(Saved entries)
+===+

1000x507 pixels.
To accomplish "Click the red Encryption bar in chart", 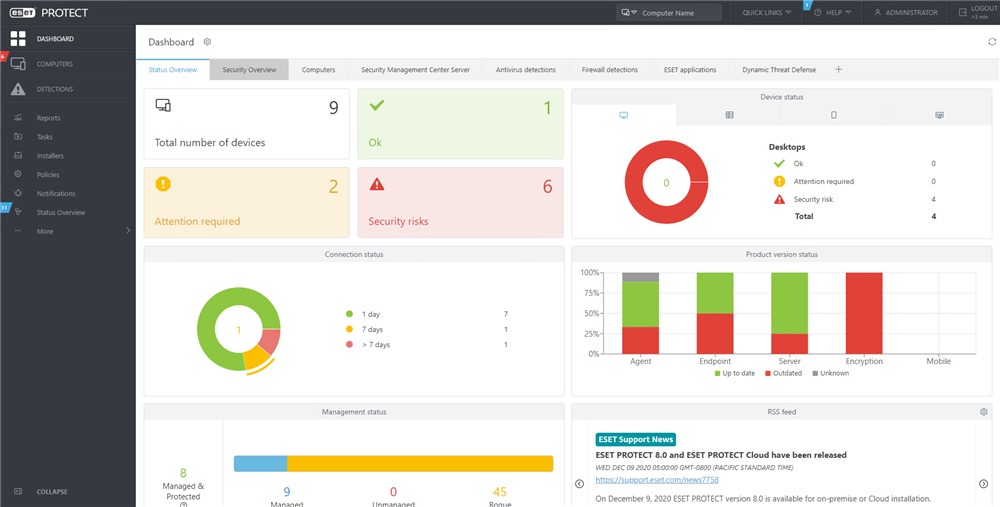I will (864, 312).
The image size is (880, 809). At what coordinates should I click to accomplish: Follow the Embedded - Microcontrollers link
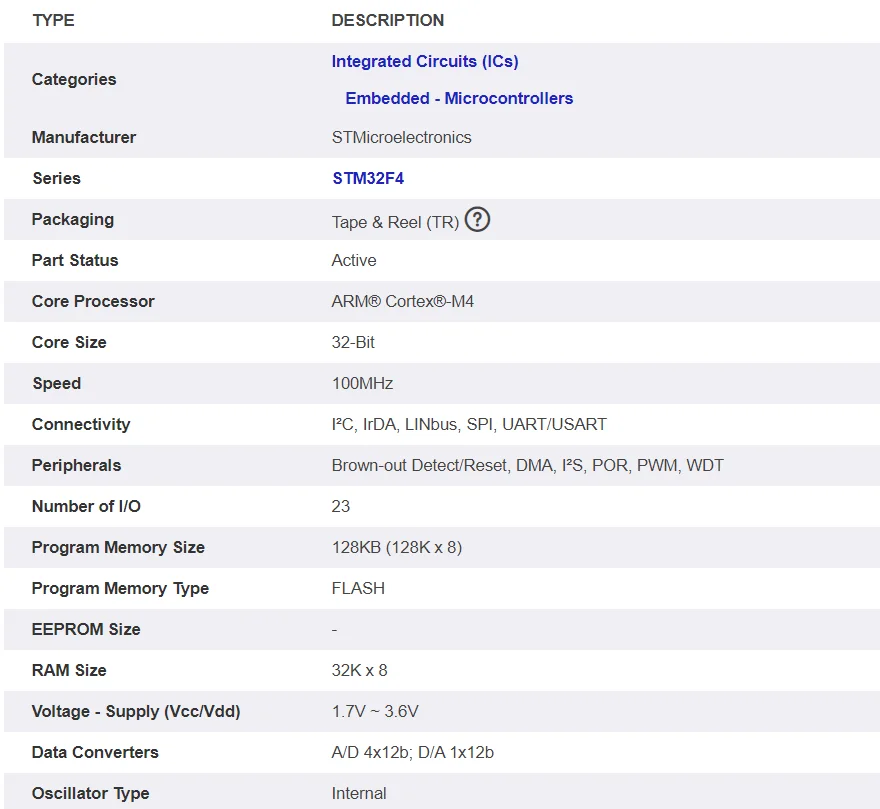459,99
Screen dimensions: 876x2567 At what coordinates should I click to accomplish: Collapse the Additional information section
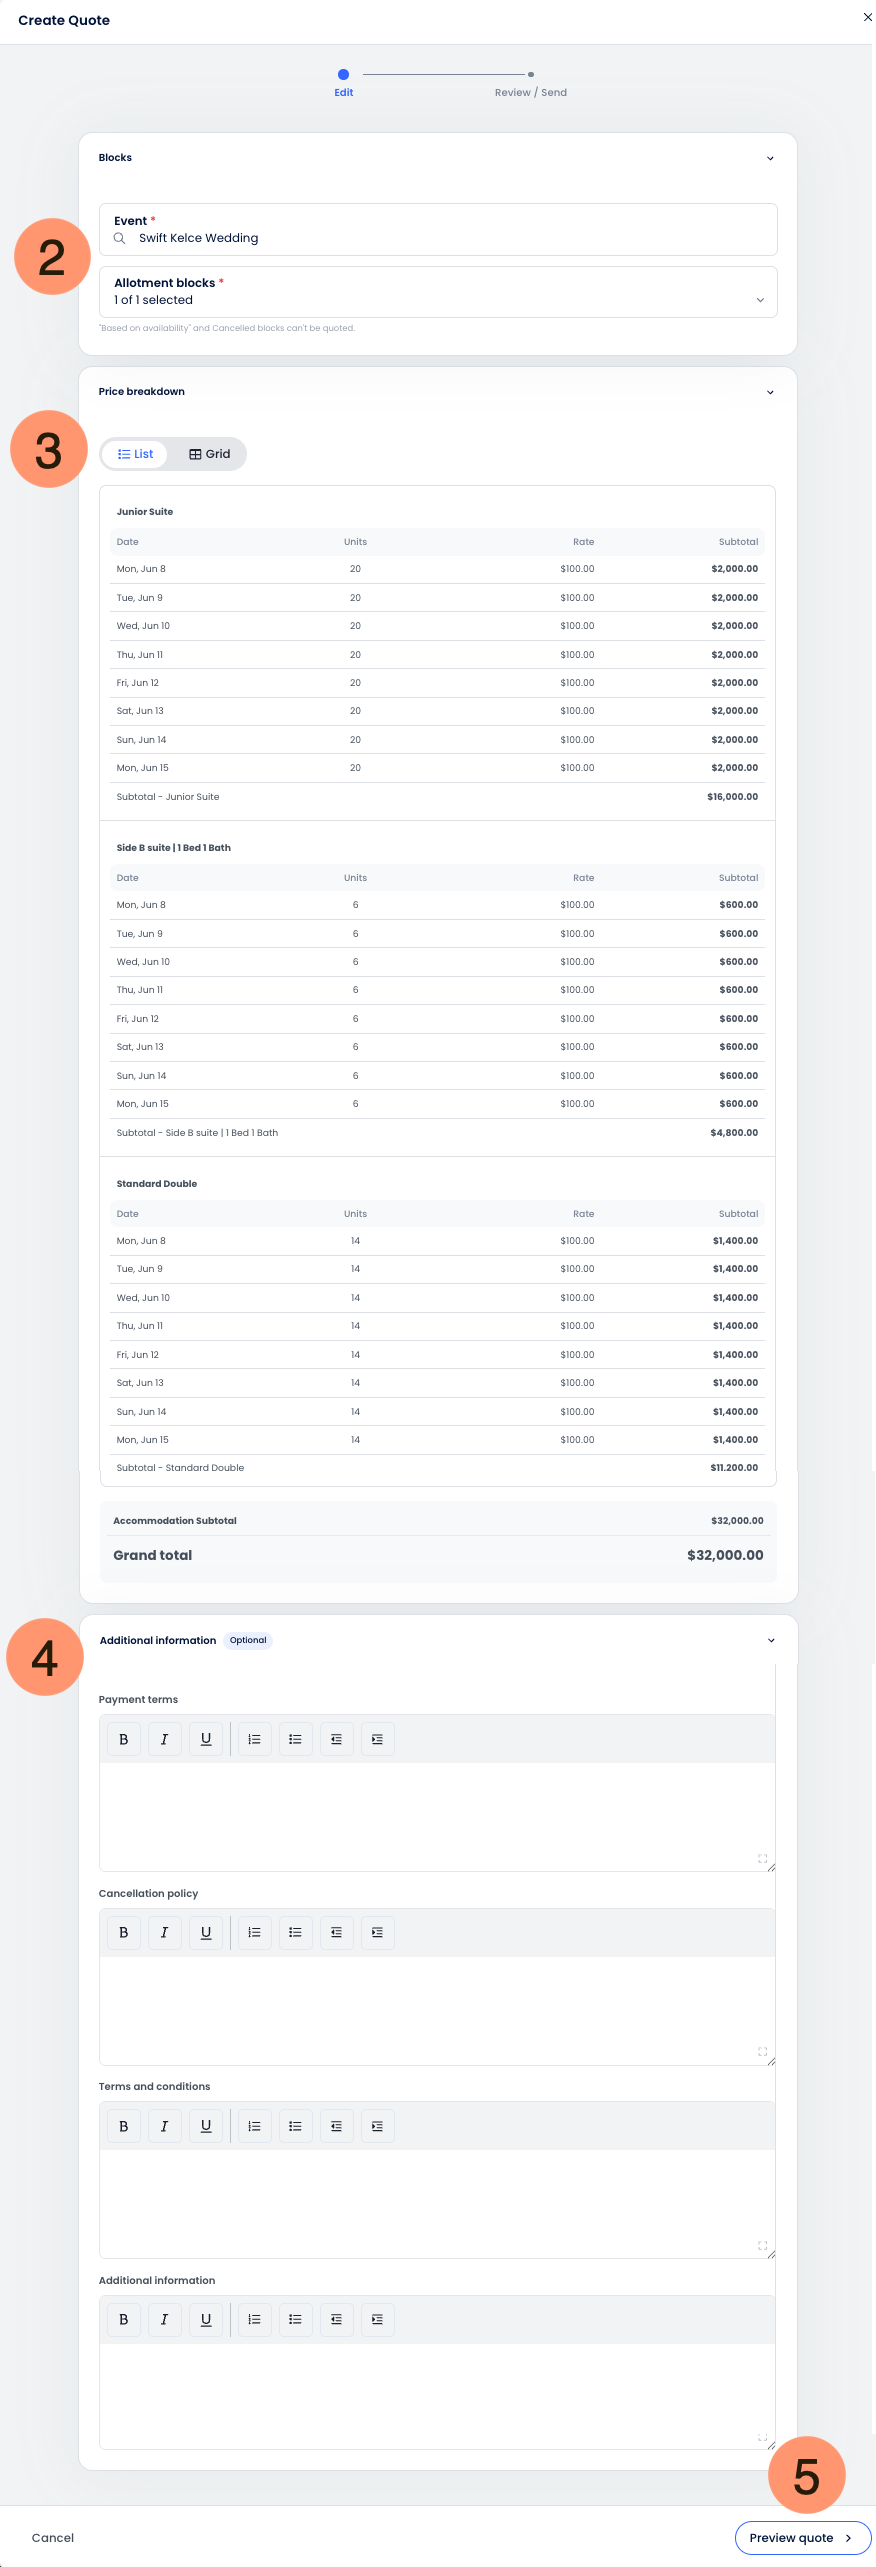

+===+

**Exercise objective:** Exactly the lines from the one with "The image size" through the end of the records should be written out, and only those. Pictures do not belong in the copy.

**Answer:**
The image size is (880, 809). At what coordinates should I click to accomplish: Follow the Embedded - Microcontrollers link
459,99
Screen dimensions: 876x2567 At what coordinates should I click to accomplish: Collapse the Additional information section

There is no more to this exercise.